Section: New Results

Parallel numerical algorithms

High Performance Scientific Computing

Participant : Bernard Philippe.

This work was done in collaboration with several authors, from US, Greece, etc. (see 8.3.1 and 8.2.1 ).

A book appeared on this subject in 2012 [45] and a chapter of this book is devoted to a historical perspective [44] .

This comprehensive text/reference, inspired by the visionary work of Prof. Ahmed H. Sameh, represents the state of the art in parallel numerical algorithms, applications, architectures, and system software. Articles in this collection address solutions to various challenges arising from concurrency, scale, energy efficiency, and programmability. These solutions are discussed in the context of diverse applications, ranging from scientific simulations to large-scale data analysis and mining.  

As exascale computing is looming on the horizon while multicore and GPU’s are routinely used, we survey the achievements of Ahmed H. Sameh, a pioneer in parallel matrix algorithms. Studying his contributions since the days of Illiac IV as well as the work that he directed and inspired in the building of the Cedar multiprocessor and his recent research, unfolds a useful historical perspective in the field of parallel scientific computing.

Counting eigenvalues in domains of the complex field

Participant : Bernard Philippe.

This work is done in collaboration with E. Kamgnia, from the University of Yaounde 1, Cameroon, in the context of the MOMAPLI project at LIRIMA (see 8.3.5 ).

It is accepted for publication in a journal [15] , and was presented in conferences [31] , [32] , [38] , [40] .

A procedure for counting the number of eigenvalues of a matrix in a region surrounded by a closed curve is presented. It is based on the application of the residual theorem. The quadrature is performed by evaluating the principal argument of the logarithm of a function. A strategy is proposed for selecting a path length that insures that the same branch of the logarithm is followed during the integration. Numerical tests are reported for matrices obtained from conventional matrix test sets.

The procedure is now combined with the PPAT methodology (see 5.10 ). A list of triangles is built for overlapping the boundary of the pseudo-spectra. From the list of vertices, a closed polygonal line is defined and the number of enclosed eigenvalues is determined.

Ratio-Based Parallel Time Integration

Participant : Jocelyne Erhel.

This work is done in in the context of the MODNUM project (see 8.3.2 ), in collaboration with American University of Beirut (AUB), Lebanon.

It was presented at a conference [41] and is submitted to the proceedings. It was also presented at a seminar of Inria Rennes.

Because time-integration of time-dependent problems is inherently sequential, time parallelism aims mainly at reducing the computational time of some real-time evolutionary problems and may be done through predictor-corrector schemes.

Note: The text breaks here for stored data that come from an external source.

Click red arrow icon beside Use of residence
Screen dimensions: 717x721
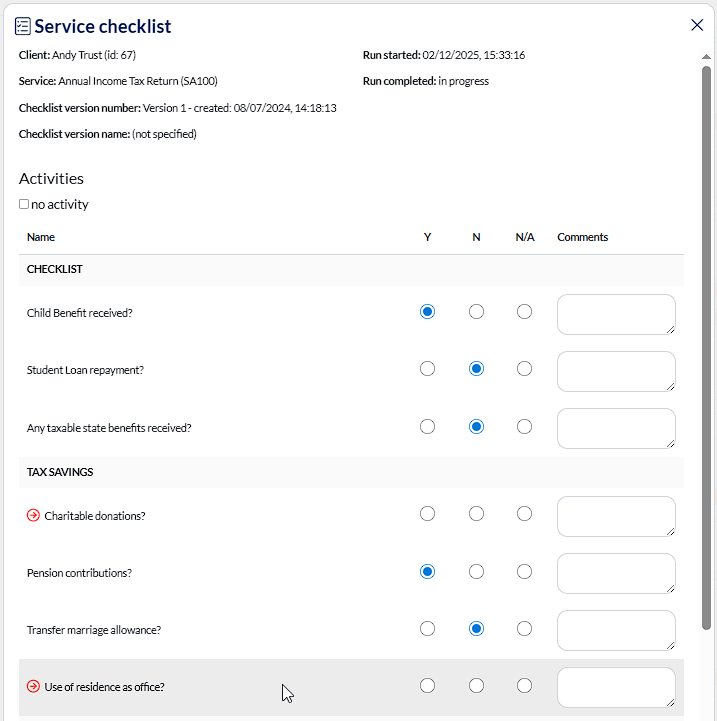click(x=33, y=687)
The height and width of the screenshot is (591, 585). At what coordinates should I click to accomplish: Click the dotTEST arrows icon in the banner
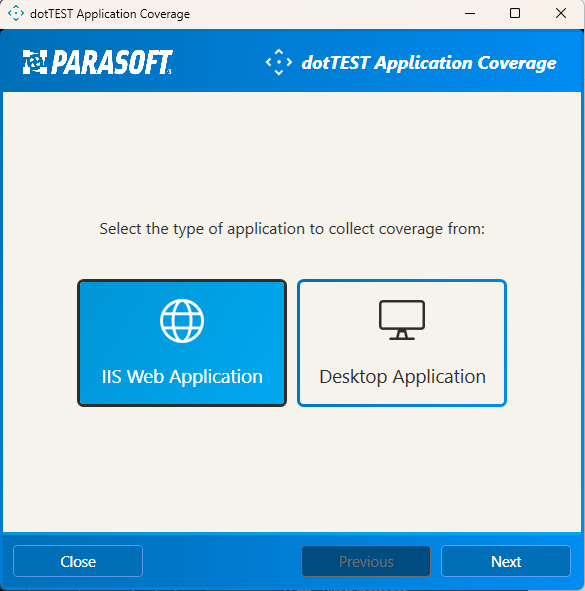[x=279, y=62]
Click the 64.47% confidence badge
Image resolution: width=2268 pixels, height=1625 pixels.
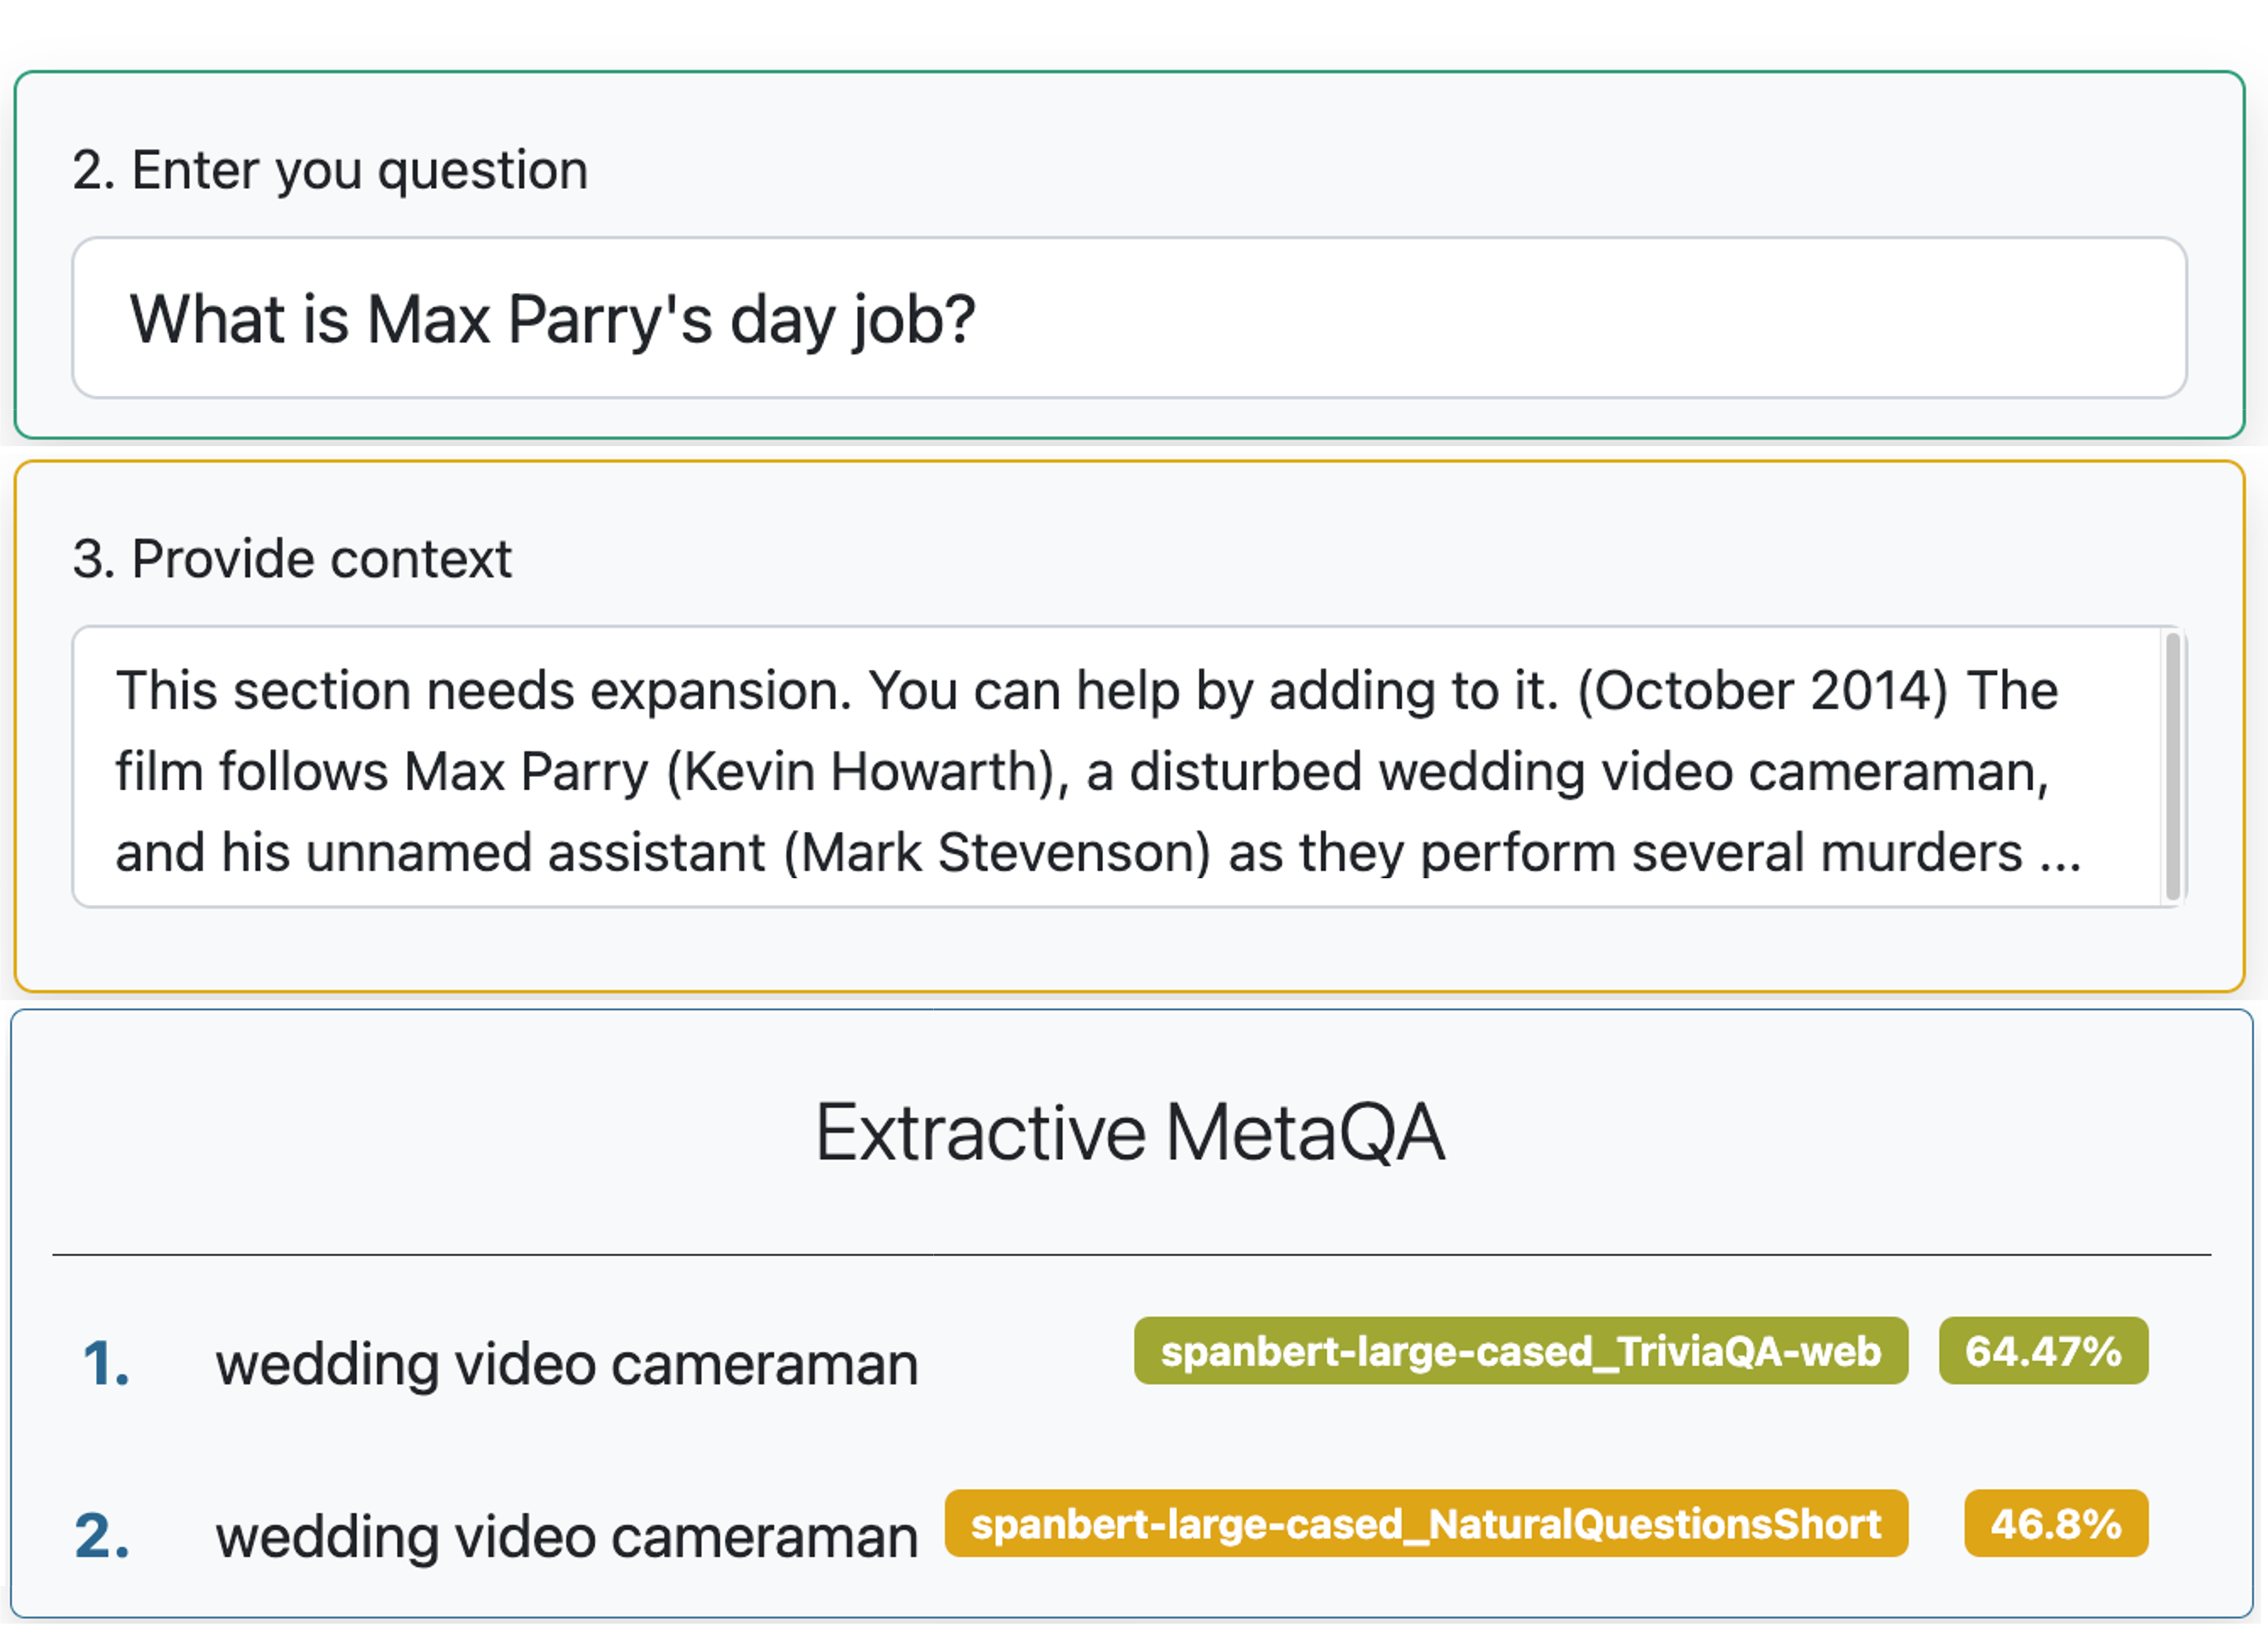tap(2043, 1351)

We apply the rescaling method onto initial value problems having an explosive or oscillatory solution, in infinite time. We show how a relevant choice of the end-of-slice condition and the time-rescaling factor might lead to rescaled systems having a uniform convergence to a limit problem. This property provides much better predictions and enhances the relevance of RaPTI that consists mainly of (i) the little sequential computations it involves (predictions and corrections are done in parallel), (ii) the relatively low communication cost it induces and (iii) the similarity of the computation on all slices yielding similar computational times on all processors. Hence, significant speed-ups are achieved. This is illustrated on two problems: a non-linear diffusion-reaction problem having an explosive solution, and a membrane problem having an oscillatory and explosive solution.